Our Gemara on Amud Aleph discusses an interesting intersection between the letter of the law and ethical obligations beyond legal requirements:
If one finds his lost item and his father’s lost item, tending to his own lost item takes precedence.
The Gemara provides a scriptural source that alludes to the need to ensure one doesn’t save others’ possessions to the extent that he himself becomes impoverished.
Only so that there shall be no needy among you” (Deuteronomy 15:4). This verse can be understood as a command, indicating that it is incumbent upon each individual to ensure that he will not become needy. Therefore, your property takes precedence over the property of any other person.

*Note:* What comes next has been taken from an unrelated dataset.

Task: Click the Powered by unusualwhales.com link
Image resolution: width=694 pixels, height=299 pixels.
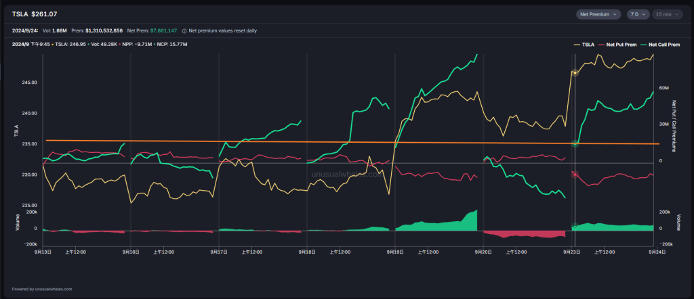Action: coord(42,289)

Nevertheless, the Gemara warns:
Although that is the halakha, anyone who
rigidly follows this principle with regard to his property at the expense of others’ property ultimately comes to experience that fate.
Rashi explains:
If one is constantly following the technical rules, he would end up never doing chessed, as he will always prioritize his loss or gain. He should rank his need first only in a situation of a concrete, evident loss, not a vague loss, nor a vague possibility of loss.

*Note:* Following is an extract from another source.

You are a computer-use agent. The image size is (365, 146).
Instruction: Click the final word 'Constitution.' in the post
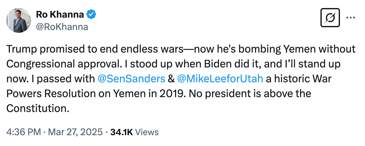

Shulchan Aruch codifies it in accordance with Rashi’s definitions (CM, 264:1), that one should not resort to the legal standard of putting his own financial needs over saving others’ objects, unless there is a clear and evident resulting loss.
Shalah (Vavei HaAmudim 15) explains that this implies that one should risk possible financial loss to save another from imminent financial loss. He goes further to say that this also applies to life and death matters. One should incur moderate risk to save the life of another who is in immediate danger, such as saving a drowning person (Beis Yosef, CM:426)

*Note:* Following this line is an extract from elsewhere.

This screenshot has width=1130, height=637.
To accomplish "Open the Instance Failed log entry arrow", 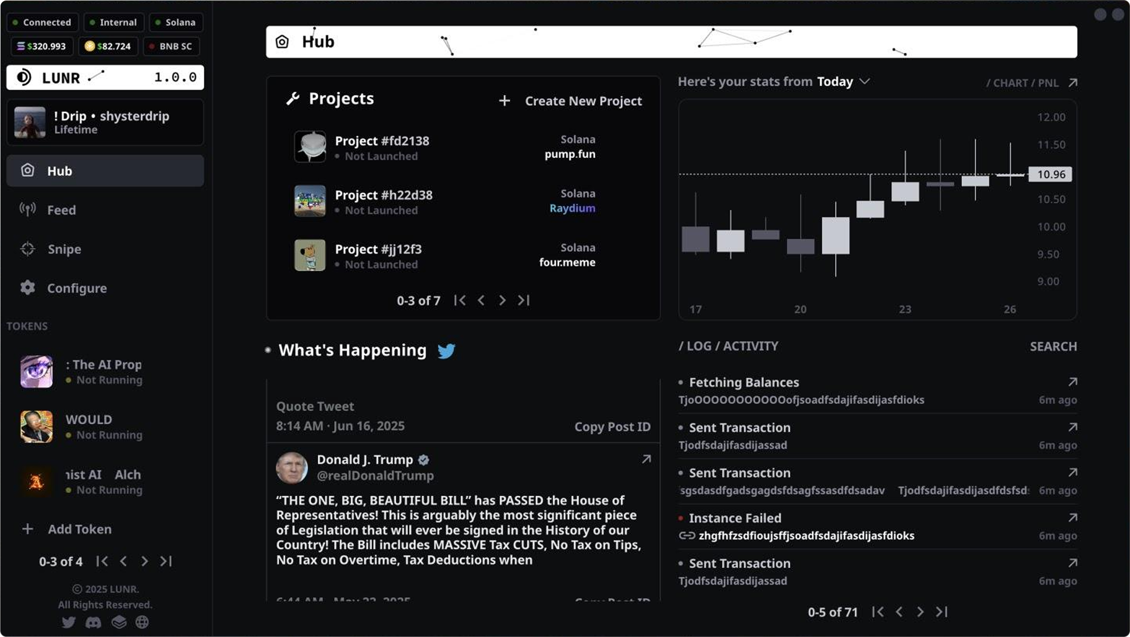I will click(x=1072, y=518).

Even though the Gemara (Yoma 83a) states:
In all cases of uncertainty concerning a life-threatening situation, the halacha is lenient.
Apparently this rule of preserving your life, taking precedence does not apply when another person’s life is in immediate danger. In such a case, the danger of another’s certain death requires a person to put himself at moderate risk
This principle has been applied to financial and health matters. Presumably, the same argument can be made regarding spiritual matters. One might be required to risk their own spiritual safety in order to save others from certain sins, such as moving one’s family to an area that has few religious Jews for the sake of kiruv, so long as the risk isn’t unreasonable.
The Torah was deliberately not legalistic about requirements for kindness, since by its very nature, it represents an impulse to voluntarily do something extra. Even though there are many halachos that seem to mandate kindness, there also are many areas left to human judgment, compassion and situational dynamics. Kindness cannot be held or contained in rules because it is about beyond the rules. To not steal from someone is a rule, but to be generous is a kindness. The laws in the Torah about kindness can be seen as road signs, in that they point you in a certain direction, but they still leave the driving to you.